#### [Written task]
Please put the lines from the one containing "I want to click on 'Blog', so" through the one containing "the 'Toggle Primary", both included, into a numbered list, and leave out any blank lines.

#### [Material for the task]
········
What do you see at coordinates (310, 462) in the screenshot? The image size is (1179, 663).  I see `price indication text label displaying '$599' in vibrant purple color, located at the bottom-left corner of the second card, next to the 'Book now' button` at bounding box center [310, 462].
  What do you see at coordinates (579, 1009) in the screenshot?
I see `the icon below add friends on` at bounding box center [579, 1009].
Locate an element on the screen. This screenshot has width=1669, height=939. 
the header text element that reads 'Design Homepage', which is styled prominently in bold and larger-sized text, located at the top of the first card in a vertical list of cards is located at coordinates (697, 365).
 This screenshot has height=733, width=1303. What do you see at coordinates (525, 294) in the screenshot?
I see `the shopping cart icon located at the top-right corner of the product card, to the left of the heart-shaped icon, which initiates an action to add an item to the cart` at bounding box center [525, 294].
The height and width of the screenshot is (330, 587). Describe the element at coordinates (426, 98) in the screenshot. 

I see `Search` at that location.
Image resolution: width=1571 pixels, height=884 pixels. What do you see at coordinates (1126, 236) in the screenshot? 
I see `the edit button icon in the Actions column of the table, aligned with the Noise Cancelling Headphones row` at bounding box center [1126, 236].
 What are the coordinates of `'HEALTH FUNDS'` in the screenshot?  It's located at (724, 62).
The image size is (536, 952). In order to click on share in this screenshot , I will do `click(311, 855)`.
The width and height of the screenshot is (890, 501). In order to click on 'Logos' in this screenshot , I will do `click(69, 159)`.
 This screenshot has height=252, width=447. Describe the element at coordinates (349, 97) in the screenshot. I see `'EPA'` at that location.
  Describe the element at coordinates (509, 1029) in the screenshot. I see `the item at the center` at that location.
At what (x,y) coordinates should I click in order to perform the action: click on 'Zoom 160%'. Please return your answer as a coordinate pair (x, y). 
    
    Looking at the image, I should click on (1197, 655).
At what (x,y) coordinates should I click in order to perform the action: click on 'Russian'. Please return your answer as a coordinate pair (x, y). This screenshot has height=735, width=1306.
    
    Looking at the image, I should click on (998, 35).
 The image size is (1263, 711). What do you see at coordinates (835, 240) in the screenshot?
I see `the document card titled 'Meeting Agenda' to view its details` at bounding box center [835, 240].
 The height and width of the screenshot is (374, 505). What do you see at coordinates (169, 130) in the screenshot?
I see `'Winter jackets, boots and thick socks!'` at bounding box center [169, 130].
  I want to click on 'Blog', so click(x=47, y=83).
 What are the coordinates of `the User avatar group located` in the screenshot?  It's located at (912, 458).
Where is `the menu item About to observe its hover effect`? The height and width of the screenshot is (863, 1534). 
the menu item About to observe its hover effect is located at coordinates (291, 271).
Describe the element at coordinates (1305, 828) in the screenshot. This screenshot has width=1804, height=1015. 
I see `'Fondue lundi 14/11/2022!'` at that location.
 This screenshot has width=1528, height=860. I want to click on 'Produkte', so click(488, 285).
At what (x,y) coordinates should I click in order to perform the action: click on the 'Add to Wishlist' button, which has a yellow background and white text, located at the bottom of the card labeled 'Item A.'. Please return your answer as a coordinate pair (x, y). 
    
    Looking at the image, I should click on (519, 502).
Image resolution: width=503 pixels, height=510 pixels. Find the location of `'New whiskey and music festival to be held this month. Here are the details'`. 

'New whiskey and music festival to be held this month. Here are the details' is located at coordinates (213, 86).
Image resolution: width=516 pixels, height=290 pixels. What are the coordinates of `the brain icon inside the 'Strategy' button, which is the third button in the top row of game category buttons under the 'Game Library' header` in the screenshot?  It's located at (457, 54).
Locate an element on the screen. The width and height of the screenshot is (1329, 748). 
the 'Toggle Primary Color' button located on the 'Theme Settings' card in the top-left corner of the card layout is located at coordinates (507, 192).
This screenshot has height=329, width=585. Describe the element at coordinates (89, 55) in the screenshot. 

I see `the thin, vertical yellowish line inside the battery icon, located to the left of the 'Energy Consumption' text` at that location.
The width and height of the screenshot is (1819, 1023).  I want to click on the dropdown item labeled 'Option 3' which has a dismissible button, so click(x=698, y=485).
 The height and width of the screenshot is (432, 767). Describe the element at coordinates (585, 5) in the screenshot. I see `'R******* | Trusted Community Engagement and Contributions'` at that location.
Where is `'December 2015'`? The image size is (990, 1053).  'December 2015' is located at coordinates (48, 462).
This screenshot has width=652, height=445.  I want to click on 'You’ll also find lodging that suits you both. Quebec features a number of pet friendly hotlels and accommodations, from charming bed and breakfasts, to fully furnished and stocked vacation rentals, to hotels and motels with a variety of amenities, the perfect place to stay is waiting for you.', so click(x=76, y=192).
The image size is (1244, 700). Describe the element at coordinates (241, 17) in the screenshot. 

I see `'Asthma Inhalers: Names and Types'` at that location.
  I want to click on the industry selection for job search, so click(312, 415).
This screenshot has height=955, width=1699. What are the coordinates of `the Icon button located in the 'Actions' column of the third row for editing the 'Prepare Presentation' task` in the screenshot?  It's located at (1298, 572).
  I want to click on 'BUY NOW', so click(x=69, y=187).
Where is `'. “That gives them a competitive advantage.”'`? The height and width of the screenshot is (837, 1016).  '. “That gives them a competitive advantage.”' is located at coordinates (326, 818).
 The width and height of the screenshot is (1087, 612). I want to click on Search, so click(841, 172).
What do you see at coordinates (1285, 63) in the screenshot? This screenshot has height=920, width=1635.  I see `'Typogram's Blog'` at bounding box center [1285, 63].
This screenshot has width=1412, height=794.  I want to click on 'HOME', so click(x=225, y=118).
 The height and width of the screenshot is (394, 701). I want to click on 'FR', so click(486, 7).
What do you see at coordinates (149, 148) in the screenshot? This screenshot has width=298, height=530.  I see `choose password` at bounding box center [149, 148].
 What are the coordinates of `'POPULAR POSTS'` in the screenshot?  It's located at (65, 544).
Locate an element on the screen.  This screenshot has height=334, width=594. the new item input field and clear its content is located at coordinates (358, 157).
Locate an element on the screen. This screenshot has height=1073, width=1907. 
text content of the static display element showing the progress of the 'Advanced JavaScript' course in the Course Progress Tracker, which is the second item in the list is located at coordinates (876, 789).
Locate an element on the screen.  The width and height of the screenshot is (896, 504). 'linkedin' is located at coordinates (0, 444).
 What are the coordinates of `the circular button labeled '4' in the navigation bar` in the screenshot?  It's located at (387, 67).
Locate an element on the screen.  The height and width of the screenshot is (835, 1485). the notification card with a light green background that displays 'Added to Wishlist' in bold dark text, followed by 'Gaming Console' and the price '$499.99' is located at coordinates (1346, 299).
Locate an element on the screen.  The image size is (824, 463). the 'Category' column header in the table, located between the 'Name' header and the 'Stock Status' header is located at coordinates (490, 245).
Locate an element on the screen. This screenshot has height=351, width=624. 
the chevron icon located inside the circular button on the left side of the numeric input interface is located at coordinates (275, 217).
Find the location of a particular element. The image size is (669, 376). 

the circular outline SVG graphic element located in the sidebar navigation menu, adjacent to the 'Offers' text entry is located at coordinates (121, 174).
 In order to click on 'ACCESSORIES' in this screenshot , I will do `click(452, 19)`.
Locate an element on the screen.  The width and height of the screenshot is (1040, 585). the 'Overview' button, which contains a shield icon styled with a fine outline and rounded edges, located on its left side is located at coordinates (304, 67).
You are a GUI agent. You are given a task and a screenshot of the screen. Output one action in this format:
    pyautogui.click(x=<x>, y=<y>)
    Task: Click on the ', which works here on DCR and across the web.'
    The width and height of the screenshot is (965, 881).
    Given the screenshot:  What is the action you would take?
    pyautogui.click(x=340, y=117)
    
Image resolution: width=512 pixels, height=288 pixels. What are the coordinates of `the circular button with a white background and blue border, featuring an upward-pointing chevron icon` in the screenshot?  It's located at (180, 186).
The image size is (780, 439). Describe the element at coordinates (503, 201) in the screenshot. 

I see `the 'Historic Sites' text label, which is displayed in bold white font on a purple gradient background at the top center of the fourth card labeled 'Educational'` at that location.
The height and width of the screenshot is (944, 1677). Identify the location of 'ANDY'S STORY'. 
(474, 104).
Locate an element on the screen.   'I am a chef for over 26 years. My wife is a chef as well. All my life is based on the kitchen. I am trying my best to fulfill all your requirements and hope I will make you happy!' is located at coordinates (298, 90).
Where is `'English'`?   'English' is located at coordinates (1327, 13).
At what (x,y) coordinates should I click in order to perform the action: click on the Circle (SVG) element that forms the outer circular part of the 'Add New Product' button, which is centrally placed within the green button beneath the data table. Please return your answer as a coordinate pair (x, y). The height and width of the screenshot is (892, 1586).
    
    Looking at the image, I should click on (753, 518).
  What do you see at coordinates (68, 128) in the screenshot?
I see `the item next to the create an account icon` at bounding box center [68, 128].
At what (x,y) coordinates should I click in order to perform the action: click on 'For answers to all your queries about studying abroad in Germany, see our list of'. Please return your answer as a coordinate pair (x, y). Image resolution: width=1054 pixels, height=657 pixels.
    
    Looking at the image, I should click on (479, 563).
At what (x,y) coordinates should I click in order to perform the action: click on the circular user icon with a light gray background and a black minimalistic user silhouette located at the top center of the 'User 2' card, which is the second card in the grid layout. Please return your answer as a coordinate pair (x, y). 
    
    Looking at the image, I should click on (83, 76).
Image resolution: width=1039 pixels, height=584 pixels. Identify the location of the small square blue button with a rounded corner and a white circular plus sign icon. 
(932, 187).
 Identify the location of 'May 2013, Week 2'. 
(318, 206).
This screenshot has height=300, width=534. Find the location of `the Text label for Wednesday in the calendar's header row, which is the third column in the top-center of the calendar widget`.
········
#### [Output below]
1.   I want to click on 'Blog', so click(x=47, y=83).
2.  What are the coordinates of `the User avatar group located` in the screenshot?  It's located at (912, 458).
3. Where is `the menu item About to observe its hover effect`? The height and width of the screenshot is (863, 1534). 
4. the menu item About to observe its hover effect is located at coordinates (291, 271).
5. Describe the element at coordinates (1305, 828) in the screenshot. This screenshot has width=1804, height=1015. 
6. I see `'Fondue lundi 14/11/2022!'` at that location.
7.  This screenshot has width=1528, height=860. I want to click on 'Produkte', so click(488, 285).
8. At what (x,y) coordinates should I click in order to perform the action: click on the 'Add to Wishlist' button, which has a yellow background and white text, located at the bottom of the card labeled 'Item A.'. Please return your answer as a coordinate pair (x, y). 
9.     Looking at the image, I should click on (519, 502).
10. Image resolution: width=503 pixels, height=510 pixels. Find the location of `'New whiskey and music festival to be held this month. Here are the details'`. 
11. 'New whiskey and music festival to be held this month. Here are the details' is located at coordinates (213, 86).
12. Image resolution: width=516 pixels, height=290 pixels. What are the coordinates of `the brain icon inside the 'Strategy' button, which is the third button in the top row of game category buttons under the 'Game Library' header` in the screenshot?  It's located at (457, 54).
13. Locate an element on the screen. The width and height of the screenshot is (1329, 748). 
14. the 'Toggle Primary Color' button located on the 'Theme Settings' card in the top-left corner of the card layout is located at coordinates (507, 192).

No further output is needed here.